High-risk industries have regulatory compliance for a reason. While regulatory requirements might feel like a painful or tedious process, they build guardrails that save time and money in the long run.
Because no one person should be in a position to cause an aircraft component to fail.
Prior to joining Test Double in 2023, I had spent nearly the entirety of my professional career working in regulated software industries. With a decade of experience in aerospace, I learned how to implement the stories and code that made up a product while always staying within the scope of the regulations.
As I’ve moved away from regulated software industries and into DevOps consulting, I keep finding myself falling back on some of the productive patterns I developed throughout my career to help provide higher quality software and more sustainable solutions without significantly impacting time to delivery.

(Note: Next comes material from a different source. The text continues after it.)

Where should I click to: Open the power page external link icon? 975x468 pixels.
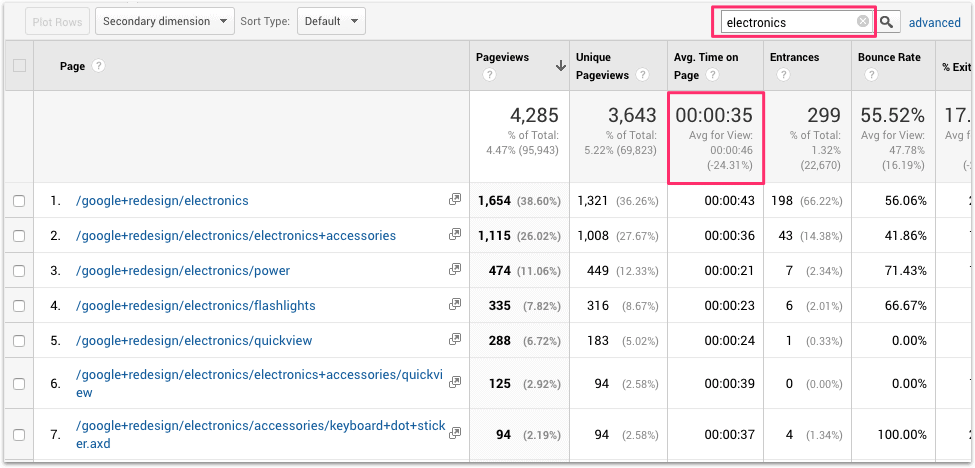[455, 270]
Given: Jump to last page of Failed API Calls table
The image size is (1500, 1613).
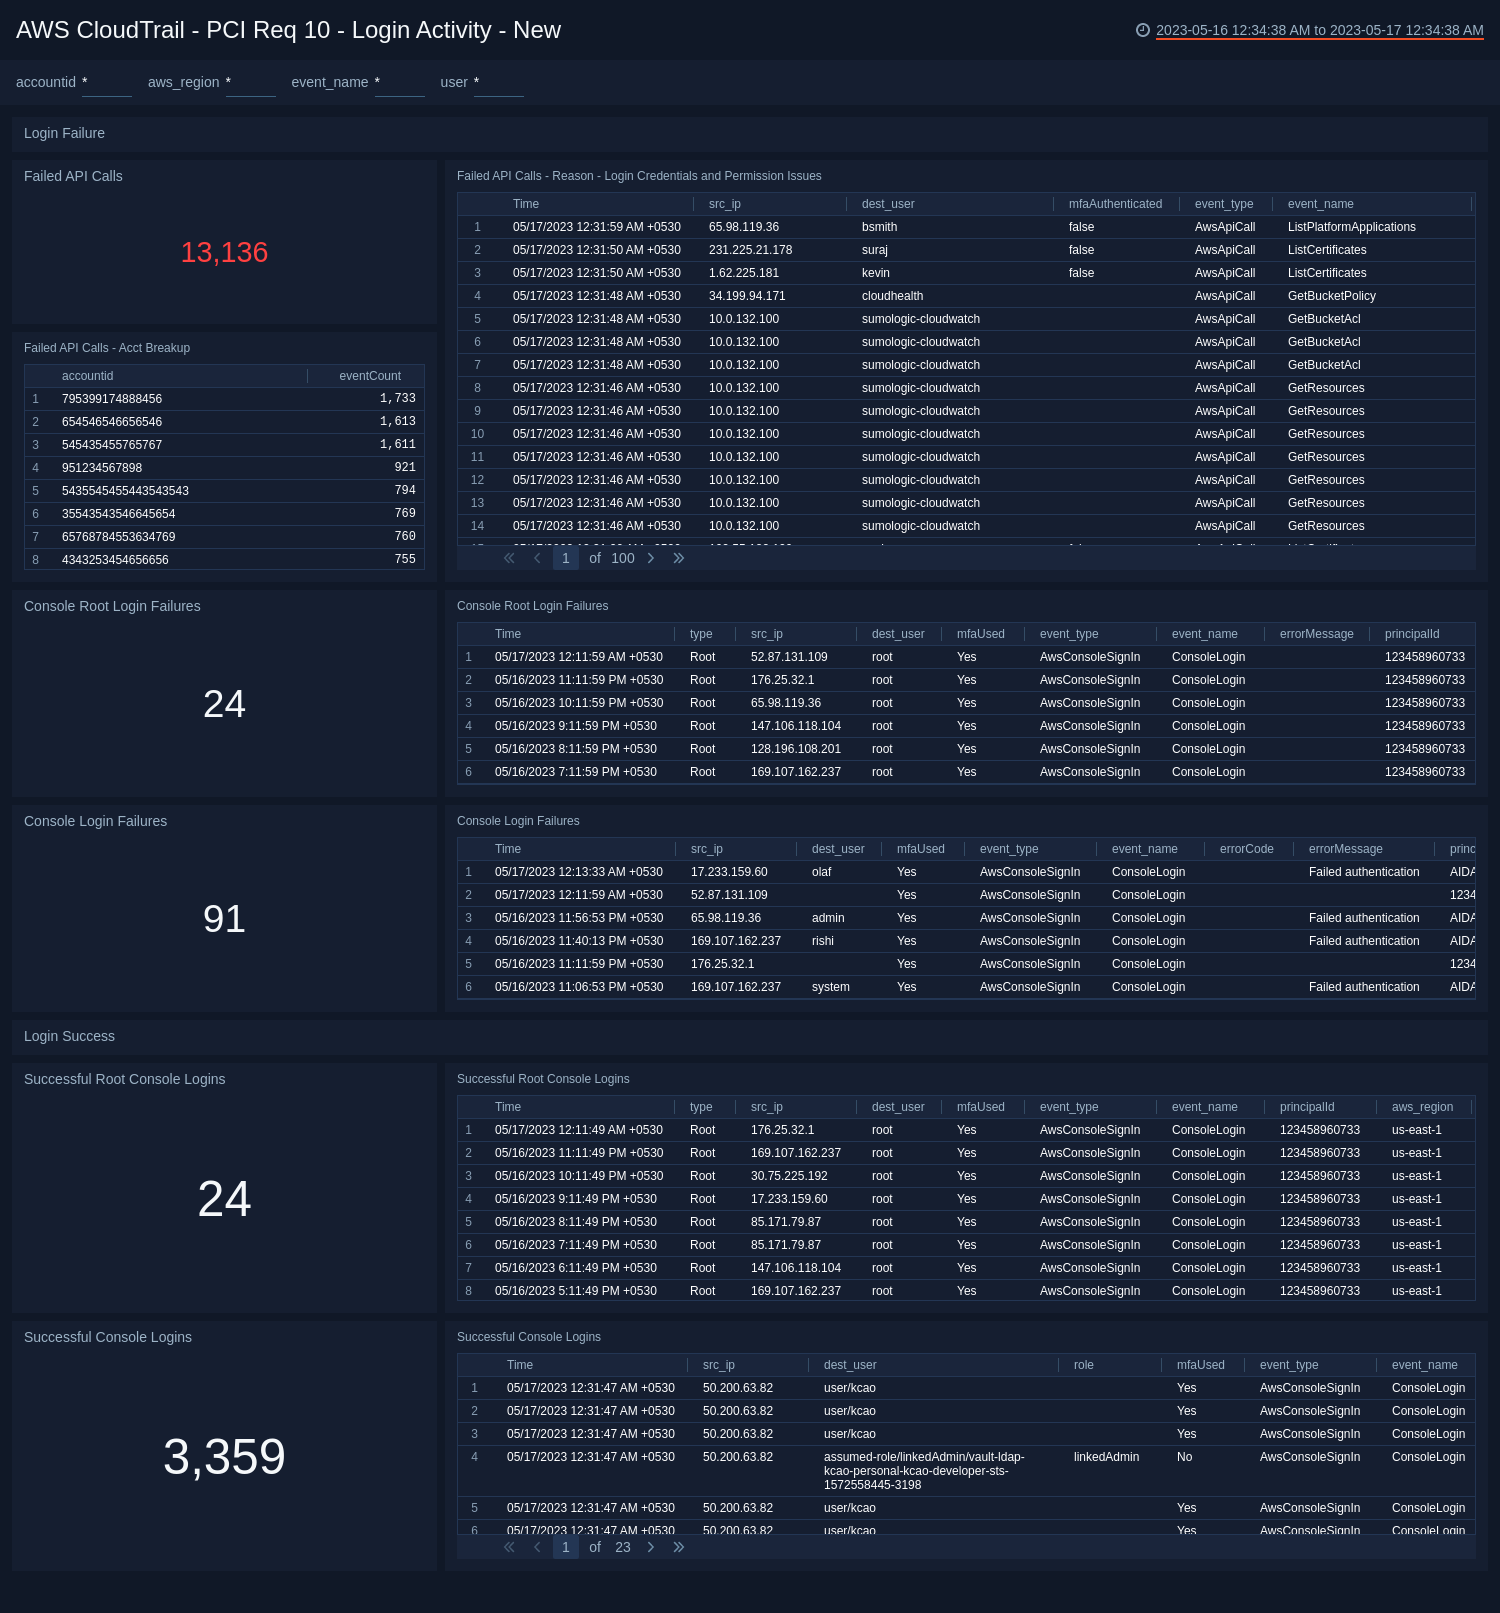Looking at the screenshot, I should 679,558.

Here are the best practices I learned as a developer in a highly regulated industry — and they’re things that we all could do better as developers to genuinely improve code quality. In turn, they would help our clients’ bottom line by avoiding rewrites, decreasing bugs and defects that impact customers, and minimizing security risks.
With the right processes and systems in place, you won’t get surprised or end up in failure states. These processes and systems enable you to create high-quality software that’s stable, scalable and trustworthy.
Formalize the deployment process
At the backbone of any regulated software industry is an emphasis on process over people. This is crucial in environments like aviation, where the safety of passengers and crew relies on robust procedures. Documenting a formalized process helps with everything from risk mitigation and early detection of issues to consistency, scalability and efficiency.
With good process, I’ve found a lot of the failures assessed to individuals or teams can be addressed while skipping over the “at fault” portion of the retrospective. The focus on process can also help drive notification of risk and difficulties earlier in the schedule as errors and process deviations can become notifications that something isn’t working as expected.
Finally, when you formalize the deployment process, you create turn-key solutions because you identify and clearly spell out step-by-step what has to be done for a successful deployment. It makes it simple for any other developer to step in and continue deployments without interruption.
Retrospective documents are part of the deliverable
In the rapid-fire development space, it can be easy to ship code and move on to what’s next. However, in highly regulated industries, the work doesn’t end when code is shipped. There are a collection of other deliverables as part of the final product in regulated software.
In regulated industries, adherence to compliance standards and regulations is non-negotiable. Forced retrospectives, through required documentation, ensure that teams document their processes, decisions, and actions comprehensively, facilitating compliance with regulatory requirements.
Many of these take the form of supporting documents, such as verification and validation reports, requirements capture, requirement mapping, statement coverage review, and documentation of known issues. All of these artifacts serve the purpose of providing clarity to an outside party on how the software was developed and the deliverables were created. Through the creation and revision of these documents every deliverable has the opportunity to identify areas for improvement in future deliverables.
Additionally, as a consultant, these retrospective practices are hugely helpful. They provide an excellent starting point when preparing to hand off work to a client at the conclusion of an assignment.
The regular creation and revision of retrospective documents is extremely helpful in order to deliver a great consulting experience – from establishing a continuous improvement culture to knowledge sharing.
Reduce tech debt with every major delivery
One of the biggest frustrations as a developer in a highly regulated industry is a requirement around minimizing tech debt — but it’s also one of the most important practices.
The FAA certification process has a built-in correction mechanism for handling tech debt. The process requires resolution of a quantity of technical debt as part of each major delivery. In addition to the requirement to report tech debt as part of each delivery, each iteration of the application must resolve a percentage of outstanding technical debt.
This also prevents deliveries that are injecting large quantities of technical debt into the certified applications as they will come due on the next delivery. The transparency around tech debt forces everyone to address the issues promptly and forces developers to fix things they might not want to fix. Adopting the practice of minimizing tech debt with each major delivery limits new technical debt and prioritizes the highest risk technical debt.
By actively managing and resolving technical debt with each major delivery, developers satisfy regulatory compliance – and also set up the business for long-term code quality and cost savings.
Standardization improves speed to value
During my time in Aerospace I worked in seven different roles across four different teams. I shifted from development, to test, to hardware/software integration, to certification leadership and document creation across both government and commercial clients.
In each case, I could join a new team and contribute within a couple days. That was because at the highest level there was a company-wide “Software Development Process.”
Standardization required by regulatory compliance offers consistency and predictability – which leads to efficient workflows, more accurate estimates, scalability and reduced risk. This enabled me to move between teams and roles, languages and codebases very quickly because there was always a common process at the backbone of all activity.
Projects delivered in multiple langues, operating systems, and hardware configurations all had a common through-line, which allowed me to contribute immediately to all teams. Lessons learned in one area could be applied to other areas and cross team communication and process sharing were encouraged and simple because we shared the same fundamental structure.
There are no shortcuts to doing a good job
My experience in the aerospace industry taught me regulatory compliance is about far more than regulatory mandates. It establishes a foundation for success for high-quality code and minimized risk that save time and money in the long run.